Count total no. of characters,words & sentences in a text file

James Kanze · Apr 24, 2007

Umesh said:

[...]

The problem to which you refer is one of the easier K&R examples, and
should cause you no difficulty.

Sort of. As I recall it, it was characters, words and lines,
not sentences. And K&R made a special point of defining what
they meant by "words" and "lines" (and pointing out that they
were simplistic definitions, which didn't necessarily correspond
to the "intuitive" definition).

So, independantly of the language he choses (C, C++ or
whatever), the first step should be to define exactly what the
code is supposed to do. Until he's done that, he shouldn't
write a single line of code. (Defining a "sentence" in a way
that can be programmed is not obvious, and defining "word" in a
way compatible with everyday use is perhaps not trivial either:
is "don't" one word or two?)

James Kanze · Apr 24, 2007

if(ch=='.' && c!=' ') ++num3; /* '.' followed by '.' denotes end of a
sentence.*/}

So "Mr. and Mrs. Brown went out." is two sentences, and "I went
out." isn't a sentence.

I suggest that you start by defining exactly what is and what
isn't a sentence (and a word---and you might even ask the
question about characters; I work a lot with UTF-8, where a
character can require several char's).

Don't write a single line of code until you've defined the
problem space precisely.

FWIW: in my own line breaking algorithms, I defined a sentence
as anything ending with [.?!], optionally followed by ["'], and
then any amount of white space (not just ' '). In the context
I'm working in abbreviations aren't a problem; the only one I
encounter in practice is "etc.", and it's easy to special case
that. For learning code, handling abbreviations may be a bit
too complex (but you should at least document the restriction),
but the rest can easily be implemented by means of a simple
state machine.

lovecreatesbea... · Apr 24, 2007

This program has numerous problems, which I'll be happy to discuss
with you if you pick *one* newsgroup to post to (if that newsgroup
happens to be comp.lang.c; I don't regularly read comp.lang.c++).
C and C++ are two different languages, and cross-posting between
comp.lang.c and comp.lang.c++ is almost never a good idea.

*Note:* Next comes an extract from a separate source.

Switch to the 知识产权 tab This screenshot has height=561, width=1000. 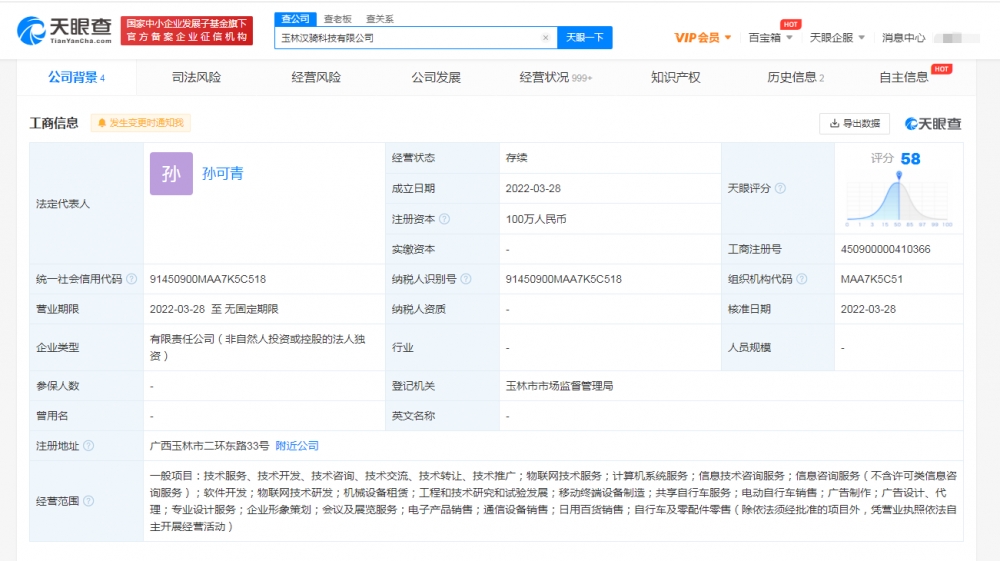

But the first thing you should do is to run the program and take a
look at its output (hint: the results it reports are incorrect).

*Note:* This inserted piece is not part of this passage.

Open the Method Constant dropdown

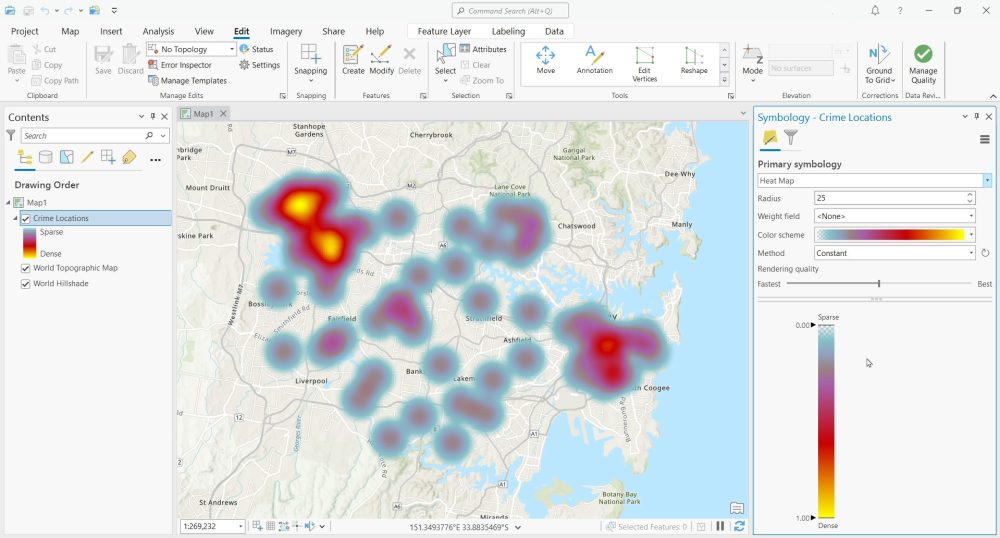(x=895, y=253)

I have done an exercise on this. But it doesn't deal with this
condition: comp.lang.c - this group name will be treated as two
sentences. How can I improve it

$
$ type a.c
#include <stdio.h>
#include <ctype.h>

int wc2(const char *filename)
{
FILE *fp;
int ch;
int nc; /*num of chars*/
int nw; /*num of words*/
int ns; /*num of sentences*/
int inw; /*inside a word*/

nc = nw = ns = 0;
inw = 0;
if ((fp = fopen(filename, "r")) == NULL)
return -1;
while ((ch = fgetc(fp)) != EOF){
if (isalnum(ch)){
nc++;
inw = 1;
} else if ((ispunct(ch) || ch == ' ') && (inw == 1)){
nw++;
if (ch == '!' || ch == '?' || ch == '.' || ch == ';')
ns++;
inw = 0;
}
}
fprintf(stdout, "num of chars: %d\nnum of words: %d\nnum of
sentences: %d\n"

, nc, nw, ns);
fclose(fp);
return 0;
}

int main(int argc, char **argv)
{
if (argc != 2)
fprintf(stdout, "Usage: %s <filename>", argv[0]);
wc2(argv[1]);
return 0;
}

$ type test.txt
This program has numerous problems, which I'll be happy to discuss
with you if you pick *one* newsgroup to post to (if that newsgroup
happens to be comp.lang.c; I don't regularly read comp.lang.c++).
C and C++ are two different languages, and cross-posting between
comp.lang.c and comp.lang.c++ is almost never a good idea.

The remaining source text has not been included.